In a new report, we estimate that in July/August 2020, about half a million people were eligible for Universal Credit (UC) but didn’t claim it. While the headlines are all about the numbers involved, I here want to deal directly with the argument that we don’t need to worry about non-take-up. Not only does it matter, but it’s also something where different policies can make a difference.
Is non-take-up a problem?
It is sometimes said that non-take-up is not a problem, because the people that really need benefits claim them. According to this view, non-take-up improves the efficiency of the system by focusing benefits on those most in need – as the right-wing US commentator Charles Murray put it, “stigma makes generosity feasible.” However, there’s at least two things wrong with this claim.

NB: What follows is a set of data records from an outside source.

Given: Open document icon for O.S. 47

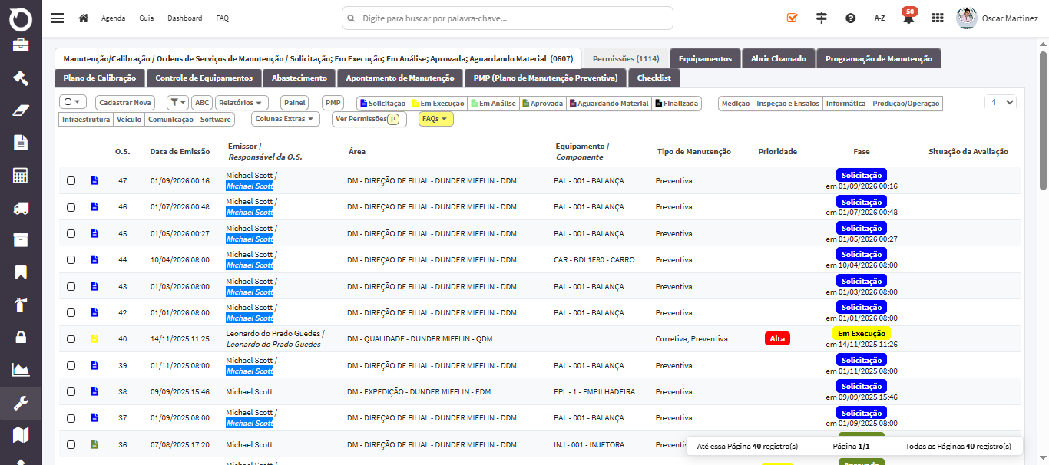Looking at the screenshot, I should (x=94, y=181).
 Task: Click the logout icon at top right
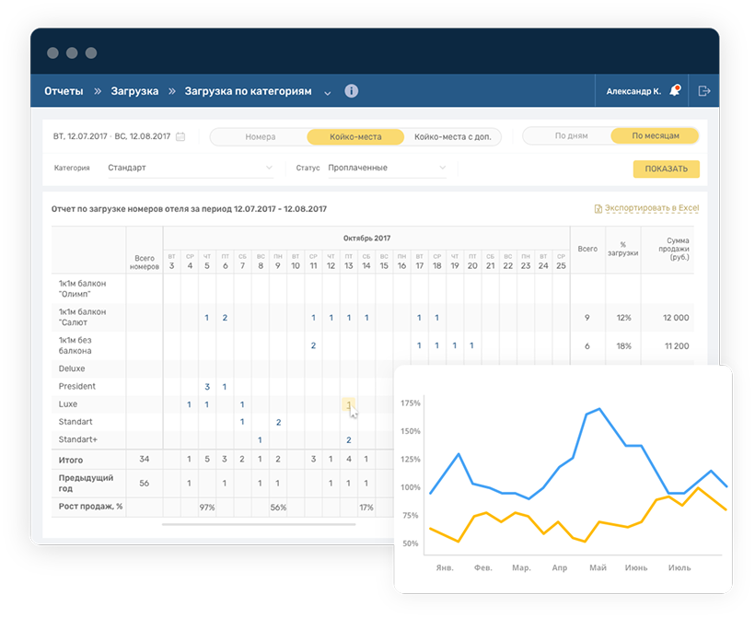[x=704, y=91]
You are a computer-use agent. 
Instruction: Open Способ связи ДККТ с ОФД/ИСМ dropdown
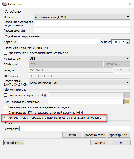80,83
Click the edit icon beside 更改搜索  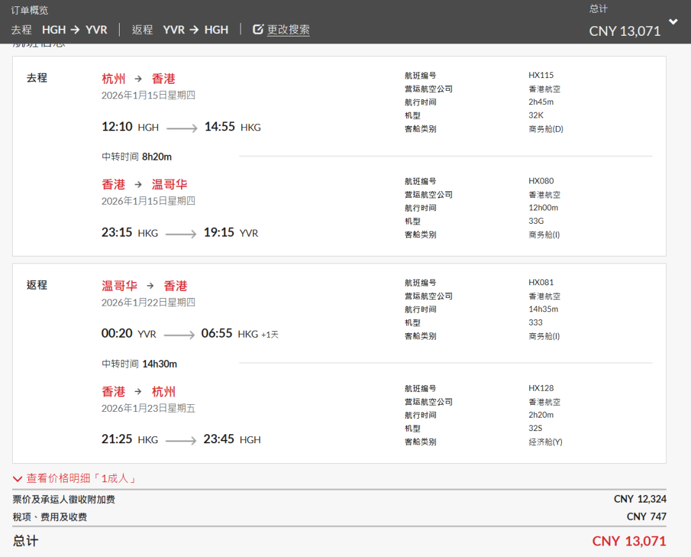click(258, 29)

Firstly, our report shows that people not taking up UC often were in need. More than half reported severe financial strain (either falling behind on bills/housing costs or not being able to afford fresh fruit and vegetables daily). One-in-six had not eaten when hungry in the past two weeks because they couldn’t afford it. While these levels of strain are not quite as severe as those claiming benefits, they are much, much higher than among the rest of the general public. It is often not lack of need that explains non-take-up, but instead things like perceived stigma and ‘hassle’, the hope that things will soon get better, or a lack of understanding that they might be eligible.

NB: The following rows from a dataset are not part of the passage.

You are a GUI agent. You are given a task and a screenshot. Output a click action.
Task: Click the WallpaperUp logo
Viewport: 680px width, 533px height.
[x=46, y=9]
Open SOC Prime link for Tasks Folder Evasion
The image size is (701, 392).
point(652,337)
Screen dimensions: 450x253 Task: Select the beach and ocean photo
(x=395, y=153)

Some of the non-claimants in our survey may have later claimed UC – as we showed in a previous report, 10-25% of claimants delay a month or more before claiming. Yet because of the design of UC, these people then have the choice of waiting a further five weeks before receiving any money, or claiming an advance payment which means that their (already not generous) benefit payments are reduced further to pay it back over the next 1-2 years. Claiming sooner is better, as the DWP themselves have emphasised (e.g. the DWP Minister Will Quince recently said delays are ‘one of the biggest problems that we find’).
More than this, though, there is something wrong with a system if large numbers of people do not claim benefits they are entitled to. The state should not only provide a safety not on paper; it should try to make sure that people get the benefits that they are eligible to receive, which may reflect years of paying National Insurance contributions. Non-take-up of contributory benefits – ‘new style’ JSA/ESA – is therefore a problem too (and one which we review in our report). Indeed, there are good reasons to make our system less focused on means-testing, as I’m going to argue in upcoming blog posts on Inequalities.

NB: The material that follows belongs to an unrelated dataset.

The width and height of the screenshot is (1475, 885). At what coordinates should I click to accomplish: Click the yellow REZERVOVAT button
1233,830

Can we do anything about non-take-up?
Some people may concede that non-take-up is a problem – but feel that there’s nothing that anyone can do about it. Benefits stigma, for example, has been around for as long as benefits have existed. Most people will not carry around a detailed knowledge of the eligibility criteria for benefits in their heads. And the fact that we find non-take-up during COVID-19 – a time when newspapers, politicians and employers were urging people to claim benefits, and when many people will have known others claiming – is striking.
Nevertheless, non-take-up can be affected by policy. For example, if people start applying for the wrong benefit, the system does not direct them to the right one. This seems likely to have happened for people ineligible for UC who should have applied for contributory JSA/ESA. (And also the reverse – one of the qualitative interviews I did in the project was with someone who initially applied to JSA, was rejected, and only applied for UC when their mum told them that’s what they should have applied to in the first place). A single benefits application portal would therefore help, as would more useful rejection letters.
Even benefits stigma can be changed by policy, such as treating claimants with dignity and speaking respectfully about them. Things have certainly improved since the early 2010s, when there were a large spike in negative reporting about benefits and a large spike in benefits sanctions, both linked to the Cameron/Osborne welfare reform agenda. These improvements were particularly marked during the pandemic, when the language around benefits was transformed, and sanctioning virtually ceased. Yet fears about both still lingered in some people’s minds, and reducing non-take-up further will take years of improved language and treatment.
Finally, the DWP has an admirable track record internationally for transparently estimating non-take-up – but this is something they seem to have abandoned with the introduction of UC. Non-take-up is therefore becoming an invisible problem once more. We should strive to maximise people’s take-up of their entitlements, and to do this, it is essential to make non-take-up visible, and to produce a clear take-up strategy to try to tackle it.